Esas No: 2014/799
Karar No: 2014/904
Uyuşmazlık Mahkemesi Hukuk Bölümü 2014/799 Esas 2014/904 Karar Sayılı İlamı
T.C. UYUŞMAZLIK MAHKEMESİ HUKUK BÖLÜMÜ ESAS NO : 2014 / 799 KARAR NO : 2014 / 904 KARAR TR : 13.10.2014 |
ÖZET : 2918 sayılı Yasa’nın Ek 2/3. mad-desi uyarınca, aracın 60 gün süre ile trafik-ten men edilmesine ilişkin verilen kararın iptal edilmesi istemiyle açılan davanın, 2918 ve 5326 sayılı Yasa hükümleri uyarınca İDARİ YARGI YERİNDE çözümlenmesi gerektiği hk. |
K A R A R
Davacı : B.Ö.
Davalı : İstanbul Valiliği
O L A Y : Trafik Denetleme Şube Müdürlüğünce yapılan incelemede 34 EJ 6540 plaka sayılı aracın yasa dışı taşımacılık yaptığının tespit edildiğinden bahisle, 2918 sayılı Karayolları Trafik Kanunu’nun Ek 2/3 ve 34. maddeleri uyarınca, sürücü belgesi sahibi G.S. adına 13.10.2012 tarih ve GO-154441 seri-sıra, aynı Kanun’un Ek 2/3. maddesi uyarınca da araç sahibi davacı adına 13.10.2012 tarih ve GO-154442 seri-sıra numaralı Trafik İdari Para Cezası Karar Tutanakları düzenlenerek sırasıyla ayrı ayrı 2.022,00 TL ve 1.950,00 TL idari para cezası verilmiş ve ayrıca bu tutanaklara istinaden düzenlenen 13.10.2012 tarih ve 0214095 sayılı Araç Trafikten Men Tutanağı ile araç 60 gün süre ile trafikten men edilerek muhafaza altına alınmıştır.

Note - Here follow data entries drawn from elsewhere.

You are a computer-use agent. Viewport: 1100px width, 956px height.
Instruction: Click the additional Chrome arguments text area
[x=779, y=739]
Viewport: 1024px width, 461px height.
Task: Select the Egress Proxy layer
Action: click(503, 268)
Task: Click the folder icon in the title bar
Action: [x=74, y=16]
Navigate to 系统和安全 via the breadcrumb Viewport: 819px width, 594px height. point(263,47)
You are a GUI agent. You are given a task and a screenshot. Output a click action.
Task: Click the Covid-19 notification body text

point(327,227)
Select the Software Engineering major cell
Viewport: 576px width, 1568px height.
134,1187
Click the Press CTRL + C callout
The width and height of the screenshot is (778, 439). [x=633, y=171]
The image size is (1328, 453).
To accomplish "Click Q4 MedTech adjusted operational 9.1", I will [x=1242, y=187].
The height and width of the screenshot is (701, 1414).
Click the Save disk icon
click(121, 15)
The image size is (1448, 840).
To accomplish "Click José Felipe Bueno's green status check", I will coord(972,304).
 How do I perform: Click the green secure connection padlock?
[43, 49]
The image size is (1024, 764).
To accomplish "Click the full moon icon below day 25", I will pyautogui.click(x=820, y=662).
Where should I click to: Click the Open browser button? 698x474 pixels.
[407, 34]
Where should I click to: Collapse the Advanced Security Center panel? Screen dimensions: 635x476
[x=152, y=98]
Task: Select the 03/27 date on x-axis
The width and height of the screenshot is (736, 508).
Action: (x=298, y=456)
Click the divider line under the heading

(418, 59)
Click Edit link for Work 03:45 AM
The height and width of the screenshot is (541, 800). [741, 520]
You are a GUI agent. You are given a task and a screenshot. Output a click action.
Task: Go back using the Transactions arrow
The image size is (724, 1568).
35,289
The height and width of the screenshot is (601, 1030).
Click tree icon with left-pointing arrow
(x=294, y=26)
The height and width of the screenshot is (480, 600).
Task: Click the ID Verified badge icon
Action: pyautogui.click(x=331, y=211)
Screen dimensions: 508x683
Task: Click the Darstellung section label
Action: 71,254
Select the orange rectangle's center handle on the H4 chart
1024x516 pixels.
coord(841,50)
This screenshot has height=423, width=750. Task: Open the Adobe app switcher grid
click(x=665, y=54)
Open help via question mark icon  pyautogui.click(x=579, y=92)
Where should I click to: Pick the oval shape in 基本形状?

Davacı, araç trafikten men tutanağının iptal edilmesi istemiyle idari yargı yerinde dava açmıştır.
İSTANBUL 1. İDARE MAHKEMESİ: 16.10.2012 gün ve E:2012/1889, K:2012/1639 sayı ile; 2918 sayılı Kanun’un 112. maddesinde, sürücü belgelerinin geçici olarak geri alınması hariç olmak üzere bu Kanundaki suçlarla ilgili davalara Trafik Mahkemelerinde, bunların bulunmadığı yerlerde ise yetki verilen Sulh Ceza Mahkemelerinde bakılacağının düzenlendiği açıklanarak, davanın çözümünün adli yargı yerine ait olduğu gerekçesiyle davanın görev yönünden reddine karar vermiş, verilen karar kesinleşmiştir.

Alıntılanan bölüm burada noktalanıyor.